* **ASSIGNMENT**:
Report every line below that carries the word "circle".

====== DATA SUPPLIED

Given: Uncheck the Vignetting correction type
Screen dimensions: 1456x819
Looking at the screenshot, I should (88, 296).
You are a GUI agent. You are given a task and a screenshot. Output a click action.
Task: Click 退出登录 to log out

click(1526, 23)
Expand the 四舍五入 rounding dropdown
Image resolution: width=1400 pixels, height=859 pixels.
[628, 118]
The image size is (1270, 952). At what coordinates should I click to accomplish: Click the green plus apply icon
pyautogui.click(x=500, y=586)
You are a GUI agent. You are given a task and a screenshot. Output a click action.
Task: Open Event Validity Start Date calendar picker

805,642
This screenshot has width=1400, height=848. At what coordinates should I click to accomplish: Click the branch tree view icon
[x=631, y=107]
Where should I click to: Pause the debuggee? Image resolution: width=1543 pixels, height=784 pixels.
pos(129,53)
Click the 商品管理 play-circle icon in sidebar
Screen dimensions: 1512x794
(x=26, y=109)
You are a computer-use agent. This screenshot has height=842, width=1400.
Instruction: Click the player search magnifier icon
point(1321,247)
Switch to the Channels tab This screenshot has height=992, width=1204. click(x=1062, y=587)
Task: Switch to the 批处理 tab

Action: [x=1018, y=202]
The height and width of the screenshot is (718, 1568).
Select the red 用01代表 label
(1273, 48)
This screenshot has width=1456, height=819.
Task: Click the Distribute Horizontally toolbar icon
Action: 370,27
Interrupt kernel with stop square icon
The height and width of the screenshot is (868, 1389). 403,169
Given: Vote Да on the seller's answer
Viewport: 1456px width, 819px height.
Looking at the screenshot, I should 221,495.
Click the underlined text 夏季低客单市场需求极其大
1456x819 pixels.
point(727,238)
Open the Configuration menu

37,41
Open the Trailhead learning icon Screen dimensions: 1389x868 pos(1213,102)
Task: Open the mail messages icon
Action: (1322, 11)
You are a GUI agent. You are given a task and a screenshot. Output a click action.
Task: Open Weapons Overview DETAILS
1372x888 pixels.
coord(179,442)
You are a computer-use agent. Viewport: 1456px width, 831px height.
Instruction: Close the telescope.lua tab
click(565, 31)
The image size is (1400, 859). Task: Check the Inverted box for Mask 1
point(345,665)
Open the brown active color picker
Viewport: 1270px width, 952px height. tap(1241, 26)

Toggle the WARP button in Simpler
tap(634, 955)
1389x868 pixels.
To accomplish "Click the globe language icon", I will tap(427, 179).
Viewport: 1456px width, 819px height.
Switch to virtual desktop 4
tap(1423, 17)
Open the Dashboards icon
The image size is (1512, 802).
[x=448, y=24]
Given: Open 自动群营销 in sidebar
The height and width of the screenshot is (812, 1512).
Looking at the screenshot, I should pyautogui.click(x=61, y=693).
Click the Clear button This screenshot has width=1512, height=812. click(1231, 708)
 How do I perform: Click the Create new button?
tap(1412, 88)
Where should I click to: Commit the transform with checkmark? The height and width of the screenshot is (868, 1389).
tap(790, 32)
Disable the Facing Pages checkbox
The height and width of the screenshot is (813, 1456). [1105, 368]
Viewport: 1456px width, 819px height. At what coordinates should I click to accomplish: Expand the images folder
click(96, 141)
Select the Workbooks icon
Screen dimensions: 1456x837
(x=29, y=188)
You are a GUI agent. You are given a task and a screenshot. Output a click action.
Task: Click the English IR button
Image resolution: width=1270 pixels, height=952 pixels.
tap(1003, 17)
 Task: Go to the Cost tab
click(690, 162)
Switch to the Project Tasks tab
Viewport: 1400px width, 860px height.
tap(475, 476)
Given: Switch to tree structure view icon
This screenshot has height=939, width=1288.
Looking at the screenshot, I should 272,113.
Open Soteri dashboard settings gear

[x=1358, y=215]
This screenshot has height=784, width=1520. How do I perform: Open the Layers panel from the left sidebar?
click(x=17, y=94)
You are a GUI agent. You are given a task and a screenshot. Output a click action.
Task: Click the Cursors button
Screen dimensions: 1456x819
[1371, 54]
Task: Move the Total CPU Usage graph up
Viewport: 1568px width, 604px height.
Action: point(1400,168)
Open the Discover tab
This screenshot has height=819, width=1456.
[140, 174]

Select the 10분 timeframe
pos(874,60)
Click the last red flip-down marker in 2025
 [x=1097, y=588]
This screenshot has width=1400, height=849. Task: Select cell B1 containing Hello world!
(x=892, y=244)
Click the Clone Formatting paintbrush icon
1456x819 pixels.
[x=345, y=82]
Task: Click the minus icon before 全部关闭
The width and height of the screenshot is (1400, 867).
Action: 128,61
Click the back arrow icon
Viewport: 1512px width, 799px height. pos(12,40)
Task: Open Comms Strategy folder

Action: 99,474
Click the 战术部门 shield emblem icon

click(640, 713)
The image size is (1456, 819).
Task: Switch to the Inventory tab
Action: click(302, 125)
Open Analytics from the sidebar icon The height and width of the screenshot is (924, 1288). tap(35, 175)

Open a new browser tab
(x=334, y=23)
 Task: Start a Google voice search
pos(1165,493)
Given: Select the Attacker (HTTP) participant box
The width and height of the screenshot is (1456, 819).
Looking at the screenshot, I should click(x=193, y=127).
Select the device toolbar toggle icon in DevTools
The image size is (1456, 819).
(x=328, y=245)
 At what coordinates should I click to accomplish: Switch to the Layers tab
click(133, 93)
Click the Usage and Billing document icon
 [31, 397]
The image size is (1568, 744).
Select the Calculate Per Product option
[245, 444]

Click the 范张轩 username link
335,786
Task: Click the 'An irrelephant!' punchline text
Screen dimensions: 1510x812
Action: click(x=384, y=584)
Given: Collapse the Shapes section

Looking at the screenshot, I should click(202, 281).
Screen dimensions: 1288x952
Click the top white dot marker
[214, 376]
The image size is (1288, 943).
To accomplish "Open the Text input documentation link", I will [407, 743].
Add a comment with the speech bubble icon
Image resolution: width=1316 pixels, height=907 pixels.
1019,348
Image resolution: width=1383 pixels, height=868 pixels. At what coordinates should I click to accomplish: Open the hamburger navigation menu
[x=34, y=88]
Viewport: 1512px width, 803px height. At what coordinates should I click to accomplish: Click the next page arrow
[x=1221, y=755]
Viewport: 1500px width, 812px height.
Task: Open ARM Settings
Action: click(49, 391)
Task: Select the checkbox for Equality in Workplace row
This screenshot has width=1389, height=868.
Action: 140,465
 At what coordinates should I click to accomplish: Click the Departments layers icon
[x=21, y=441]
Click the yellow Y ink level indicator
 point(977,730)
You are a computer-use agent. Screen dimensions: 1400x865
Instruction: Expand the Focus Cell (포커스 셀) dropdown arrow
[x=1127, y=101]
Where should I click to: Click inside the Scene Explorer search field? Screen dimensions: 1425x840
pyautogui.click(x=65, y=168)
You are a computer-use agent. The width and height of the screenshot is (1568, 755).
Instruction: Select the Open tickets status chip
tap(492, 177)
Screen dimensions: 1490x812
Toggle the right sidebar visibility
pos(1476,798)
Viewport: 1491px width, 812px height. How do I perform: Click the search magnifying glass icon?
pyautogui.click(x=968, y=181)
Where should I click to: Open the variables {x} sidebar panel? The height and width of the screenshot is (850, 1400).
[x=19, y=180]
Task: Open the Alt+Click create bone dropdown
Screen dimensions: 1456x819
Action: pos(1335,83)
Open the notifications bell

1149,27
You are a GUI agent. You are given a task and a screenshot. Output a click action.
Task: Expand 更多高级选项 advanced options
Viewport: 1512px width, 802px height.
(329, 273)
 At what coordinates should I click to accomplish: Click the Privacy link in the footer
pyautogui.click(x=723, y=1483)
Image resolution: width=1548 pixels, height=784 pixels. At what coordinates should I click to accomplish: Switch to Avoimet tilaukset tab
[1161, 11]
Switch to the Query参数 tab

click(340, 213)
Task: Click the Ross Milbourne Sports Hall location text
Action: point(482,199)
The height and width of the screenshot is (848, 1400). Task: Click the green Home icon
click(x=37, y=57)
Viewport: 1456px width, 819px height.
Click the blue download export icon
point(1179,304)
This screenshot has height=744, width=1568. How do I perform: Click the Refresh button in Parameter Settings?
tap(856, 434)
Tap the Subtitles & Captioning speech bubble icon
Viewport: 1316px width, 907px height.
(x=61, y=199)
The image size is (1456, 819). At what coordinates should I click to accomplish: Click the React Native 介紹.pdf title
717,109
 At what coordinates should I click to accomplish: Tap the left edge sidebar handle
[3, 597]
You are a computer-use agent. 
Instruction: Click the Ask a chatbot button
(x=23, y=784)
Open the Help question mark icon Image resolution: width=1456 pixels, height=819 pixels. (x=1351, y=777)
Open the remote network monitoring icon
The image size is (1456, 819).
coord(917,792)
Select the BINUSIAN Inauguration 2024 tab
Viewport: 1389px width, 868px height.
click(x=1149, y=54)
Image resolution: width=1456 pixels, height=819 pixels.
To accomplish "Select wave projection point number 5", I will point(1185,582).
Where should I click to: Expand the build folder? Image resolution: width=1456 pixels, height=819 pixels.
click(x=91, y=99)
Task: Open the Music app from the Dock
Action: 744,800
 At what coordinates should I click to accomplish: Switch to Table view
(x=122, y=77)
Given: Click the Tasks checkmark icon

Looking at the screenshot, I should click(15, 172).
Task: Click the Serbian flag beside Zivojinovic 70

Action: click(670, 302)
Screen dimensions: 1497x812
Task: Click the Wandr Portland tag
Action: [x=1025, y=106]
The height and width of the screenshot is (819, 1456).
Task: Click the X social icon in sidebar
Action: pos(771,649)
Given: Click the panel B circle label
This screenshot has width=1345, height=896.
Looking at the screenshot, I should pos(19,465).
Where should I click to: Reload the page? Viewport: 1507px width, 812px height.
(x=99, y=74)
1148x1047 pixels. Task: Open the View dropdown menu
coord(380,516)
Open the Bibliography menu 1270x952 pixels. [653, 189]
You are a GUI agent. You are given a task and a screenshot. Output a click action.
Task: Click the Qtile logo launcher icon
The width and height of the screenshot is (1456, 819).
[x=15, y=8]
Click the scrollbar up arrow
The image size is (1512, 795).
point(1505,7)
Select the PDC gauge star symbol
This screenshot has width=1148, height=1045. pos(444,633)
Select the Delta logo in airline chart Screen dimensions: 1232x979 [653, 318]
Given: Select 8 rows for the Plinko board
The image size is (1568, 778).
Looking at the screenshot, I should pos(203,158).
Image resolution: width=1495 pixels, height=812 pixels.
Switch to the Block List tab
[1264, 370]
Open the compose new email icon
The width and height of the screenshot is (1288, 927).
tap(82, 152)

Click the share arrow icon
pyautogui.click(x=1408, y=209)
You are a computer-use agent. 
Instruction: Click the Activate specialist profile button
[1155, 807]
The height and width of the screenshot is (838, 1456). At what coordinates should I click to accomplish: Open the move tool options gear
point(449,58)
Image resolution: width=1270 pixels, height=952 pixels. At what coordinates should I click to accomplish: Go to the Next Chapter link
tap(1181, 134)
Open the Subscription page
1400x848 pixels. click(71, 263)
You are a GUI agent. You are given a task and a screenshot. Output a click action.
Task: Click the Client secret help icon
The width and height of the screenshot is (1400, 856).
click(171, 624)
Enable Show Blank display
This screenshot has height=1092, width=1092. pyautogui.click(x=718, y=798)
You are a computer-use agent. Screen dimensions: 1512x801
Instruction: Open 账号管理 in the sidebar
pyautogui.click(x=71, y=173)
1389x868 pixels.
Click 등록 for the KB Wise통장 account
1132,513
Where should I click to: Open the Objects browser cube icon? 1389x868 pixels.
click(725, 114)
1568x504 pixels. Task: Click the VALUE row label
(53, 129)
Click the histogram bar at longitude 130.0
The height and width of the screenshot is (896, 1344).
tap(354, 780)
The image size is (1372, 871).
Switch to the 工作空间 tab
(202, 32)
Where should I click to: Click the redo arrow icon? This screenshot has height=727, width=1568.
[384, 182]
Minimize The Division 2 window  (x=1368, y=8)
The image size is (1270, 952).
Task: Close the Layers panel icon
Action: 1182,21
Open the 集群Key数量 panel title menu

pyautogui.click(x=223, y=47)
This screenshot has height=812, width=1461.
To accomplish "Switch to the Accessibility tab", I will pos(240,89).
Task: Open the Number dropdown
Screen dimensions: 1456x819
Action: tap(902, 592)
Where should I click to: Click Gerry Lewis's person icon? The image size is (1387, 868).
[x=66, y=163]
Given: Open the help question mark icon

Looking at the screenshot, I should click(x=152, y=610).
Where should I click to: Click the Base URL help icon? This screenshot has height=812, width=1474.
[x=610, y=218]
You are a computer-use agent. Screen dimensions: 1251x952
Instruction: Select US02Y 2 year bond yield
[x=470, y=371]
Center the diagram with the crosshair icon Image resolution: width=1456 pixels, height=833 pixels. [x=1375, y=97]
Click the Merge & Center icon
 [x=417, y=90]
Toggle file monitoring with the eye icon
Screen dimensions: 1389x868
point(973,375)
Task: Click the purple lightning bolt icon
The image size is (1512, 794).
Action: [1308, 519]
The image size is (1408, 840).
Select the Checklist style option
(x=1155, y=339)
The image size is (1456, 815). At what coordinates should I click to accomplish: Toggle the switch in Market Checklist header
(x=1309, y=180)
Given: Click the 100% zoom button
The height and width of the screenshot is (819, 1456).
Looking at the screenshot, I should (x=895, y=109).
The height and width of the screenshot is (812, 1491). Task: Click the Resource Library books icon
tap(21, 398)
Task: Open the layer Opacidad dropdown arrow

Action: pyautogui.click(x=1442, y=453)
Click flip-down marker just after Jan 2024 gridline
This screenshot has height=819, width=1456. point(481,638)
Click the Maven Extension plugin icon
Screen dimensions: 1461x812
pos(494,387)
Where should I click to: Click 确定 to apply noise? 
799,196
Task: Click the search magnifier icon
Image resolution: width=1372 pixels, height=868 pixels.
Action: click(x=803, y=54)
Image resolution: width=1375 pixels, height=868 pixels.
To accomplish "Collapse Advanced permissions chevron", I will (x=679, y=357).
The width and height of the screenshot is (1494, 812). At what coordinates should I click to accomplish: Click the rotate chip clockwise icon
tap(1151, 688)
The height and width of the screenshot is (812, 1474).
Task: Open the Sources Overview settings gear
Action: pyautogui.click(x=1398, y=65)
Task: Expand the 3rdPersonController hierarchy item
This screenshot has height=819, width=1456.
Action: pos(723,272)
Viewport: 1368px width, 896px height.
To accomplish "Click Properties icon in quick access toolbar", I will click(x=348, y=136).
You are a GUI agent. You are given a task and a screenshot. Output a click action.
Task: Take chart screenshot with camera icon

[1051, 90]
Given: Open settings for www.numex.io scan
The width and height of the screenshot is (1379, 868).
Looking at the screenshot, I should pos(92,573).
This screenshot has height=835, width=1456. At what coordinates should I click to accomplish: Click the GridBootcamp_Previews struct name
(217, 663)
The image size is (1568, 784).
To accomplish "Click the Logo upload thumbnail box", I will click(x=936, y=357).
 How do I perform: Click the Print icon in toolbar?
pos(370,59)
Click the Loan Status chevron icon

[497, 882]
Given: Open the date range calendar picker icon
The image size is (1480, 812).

============

* **TASK OUTPUT**:
Click the 商品管理 play-circle icon in sidebar
Given: Click the panel B circle label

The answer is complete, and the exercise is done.